Cerberus expects to use a leverage-to-net-asset-value ratio of as much as 2 to 1, employing the use of borrowed money to amplify returns. The firm has secured $818 million in equity and $500 million in leverage commitments, according to its marketing document. The firm’s affiliates also recently closed on $530 million in equity and $215 million of leverage for two separate accounts that will make middle-market loans, the document shows.

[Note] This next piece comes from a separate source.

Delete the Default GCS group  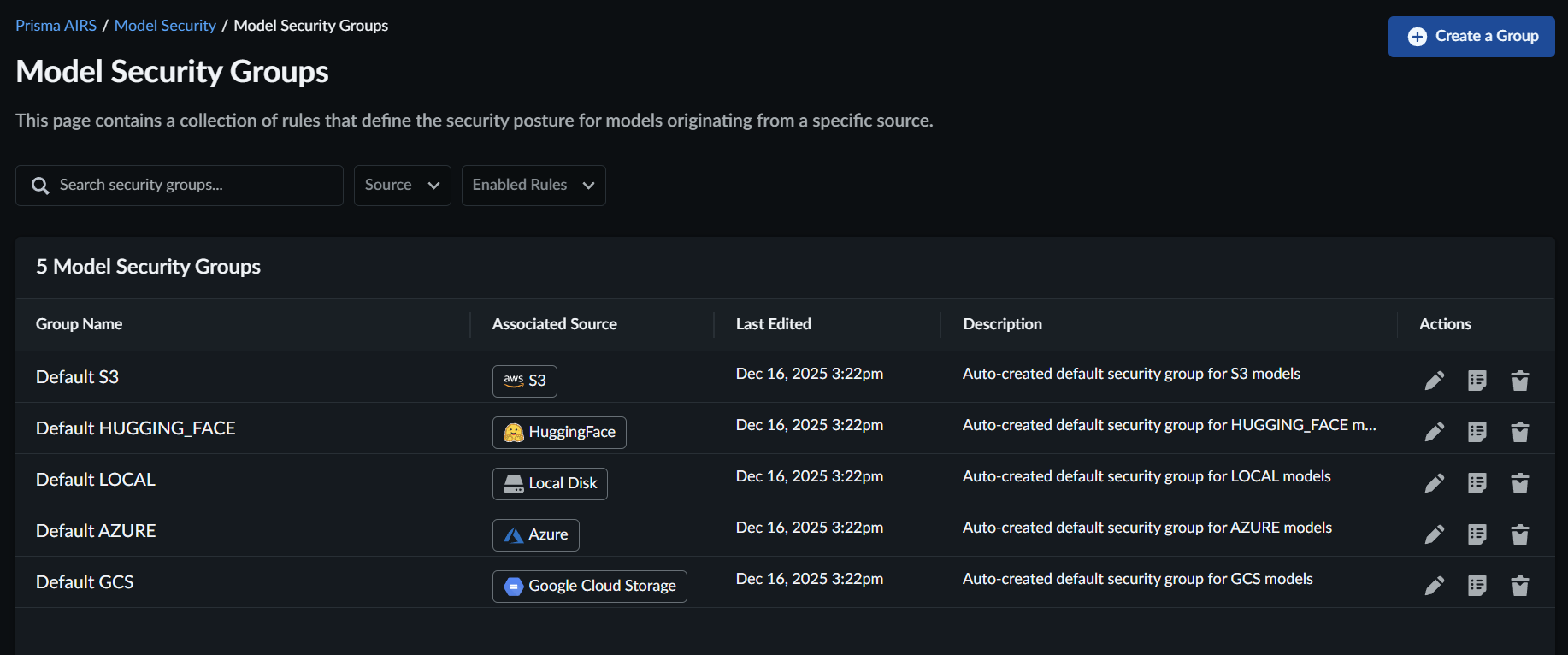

The new fund will originate loans and invest in secured debt obligations recently originated by Cerberus’s lending business or other parties, according to the marketing document.
In one of its first deals, the fund will work with partners to purchase loans from Cerberus-backed CorePointe Group LLC, the document shows. The aggregate par value of the loans contemplated for purchase was $530.5 million as of Sept. 30.
The marketing document lists risks affiliated with the CorePointe transaction. Cerberus’s 21 percent stake in the company means it will benefit from that deal’s proceeds. The deal will comprise a “significant portion” of the new fund’s portfolio, according to the document.
CorePointe was formed in connection with Cerberus’ purchase of Chrysler Group from DaimlerChrysler AG in 2007. CorePointe started lending to middle-market companies in 2010, using part of the assets of auto lender Chrysler Financial Corp.
Cerberus sold Chrysler Financial to Toronto-Dominion Bank (TD) in 2011 for about $6.3 billion while CorePointe retained ownership of certain commercial assets of the business including middle-market loans, according to the marketing document.